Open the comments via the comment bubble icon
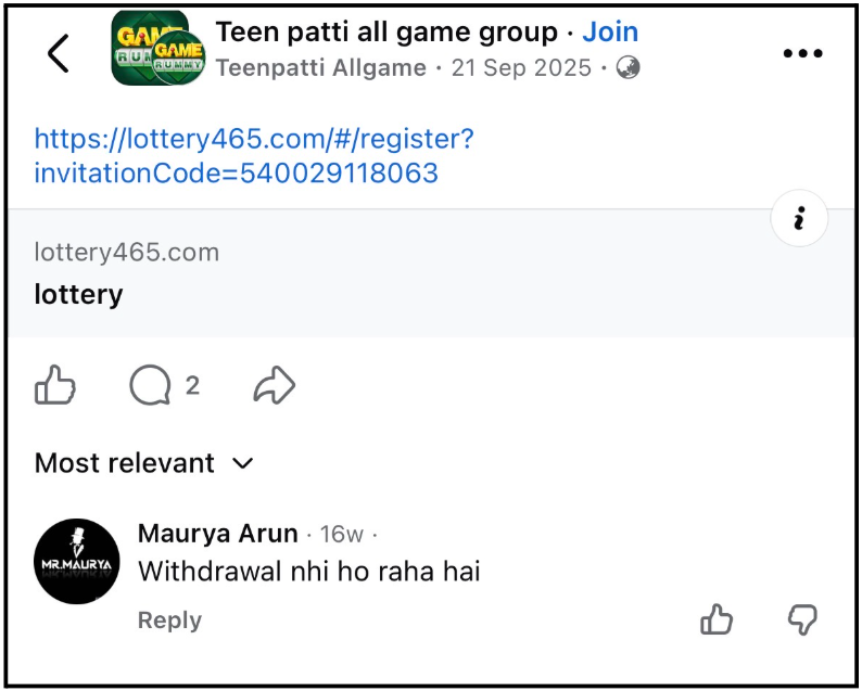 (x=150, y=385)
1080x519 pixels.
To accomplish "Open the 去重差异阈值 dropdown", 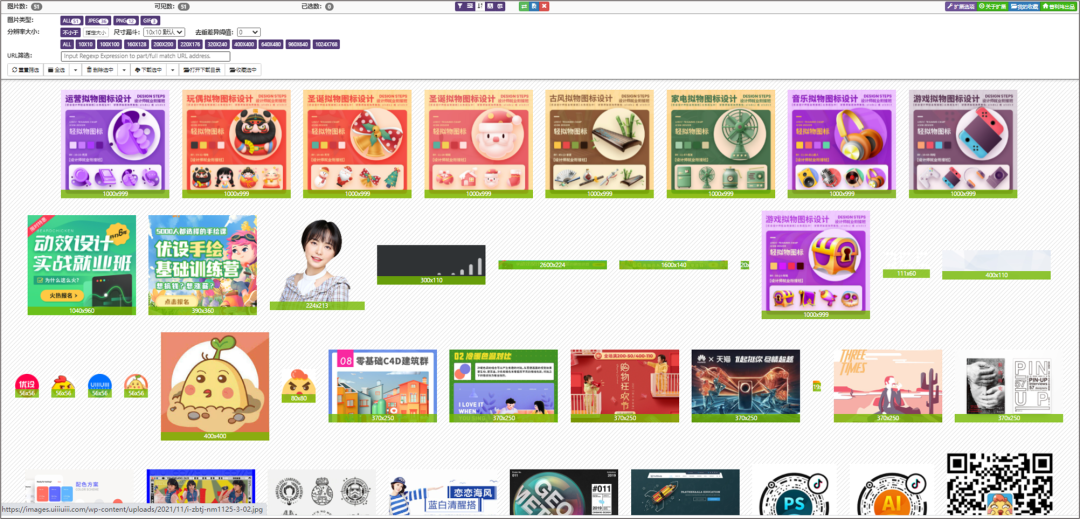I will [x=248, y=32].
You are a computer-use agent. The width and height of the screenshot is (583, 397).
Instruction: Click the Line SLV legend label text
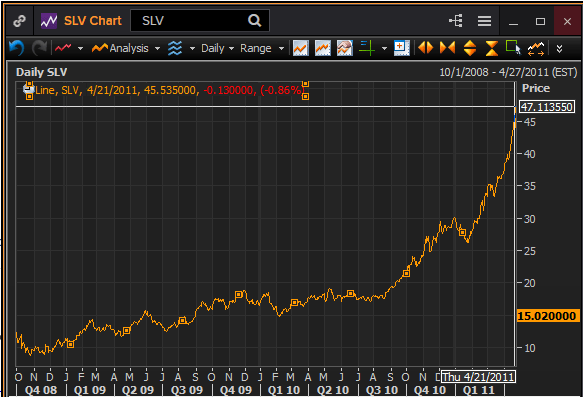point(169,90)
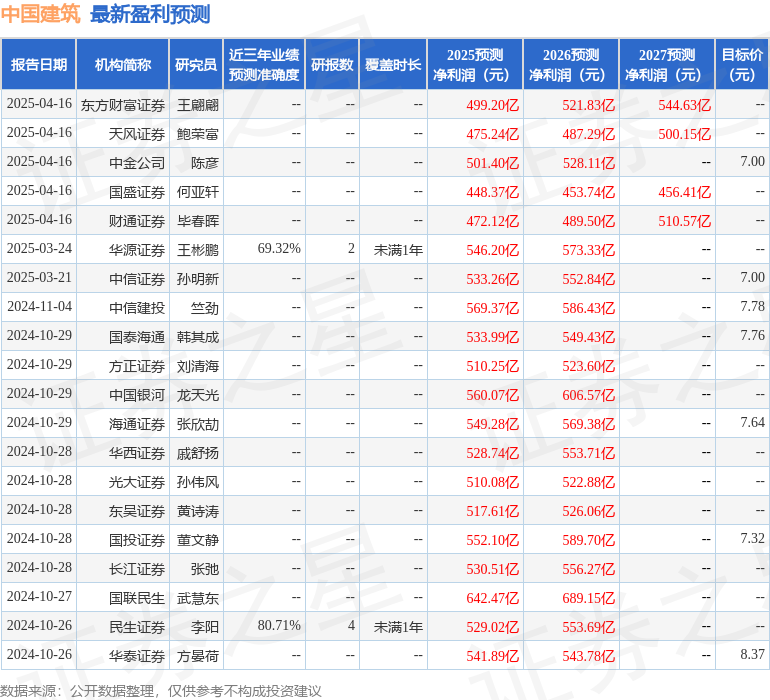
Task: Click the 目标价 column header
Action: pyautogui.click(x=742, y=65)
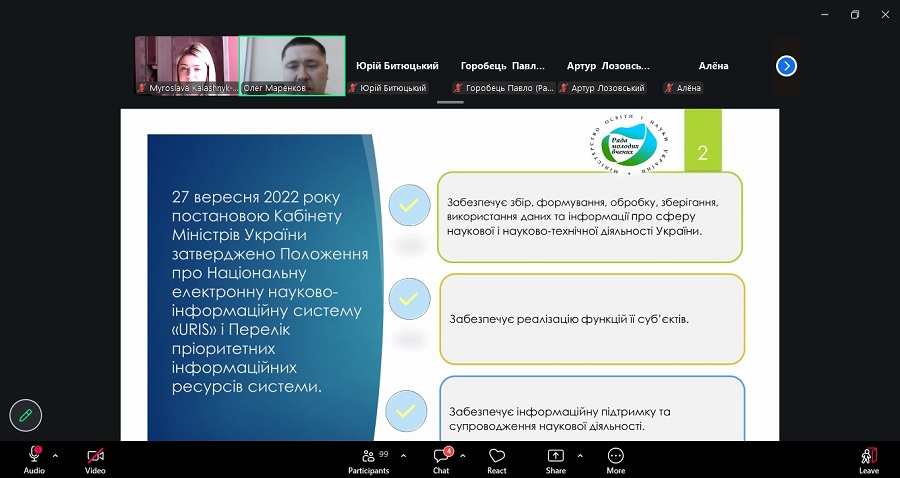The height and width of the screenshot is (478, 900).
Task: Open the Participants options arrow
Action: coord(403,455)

⁂

Reproduce word for word the lines of the records from the one containing "You are a computer-use" through the end of the records, omitting the pictures.

You are a computer-use agent. The width and height of the screenshot is (583, 397).
Instruction: Click the Line SLV legend label text
point(169,90)
Task: Click the 目标价 column header
Action: pyautogui.click(x=742, y=65)
The height and width of the screenshot is (478, 900).
Task: Open the Participants options arrow
Action: coord(403,455)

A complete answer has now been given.